*Task statement:* Please write out the data that follows, word for word.

[Exercise input]

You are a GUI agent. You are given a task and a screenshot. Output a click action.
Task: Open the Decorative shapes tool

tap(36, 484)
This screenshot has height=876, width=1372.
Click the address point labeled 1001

[/Exercise input]

*Worked solution:*
You are a GUI agent. You are given a task and a screenshot. Output a click action.
Task: Open the Decorative shapes tool

tap(36, 484)
This screenshot has height=876, width=1372.
Click the address point labeled 1001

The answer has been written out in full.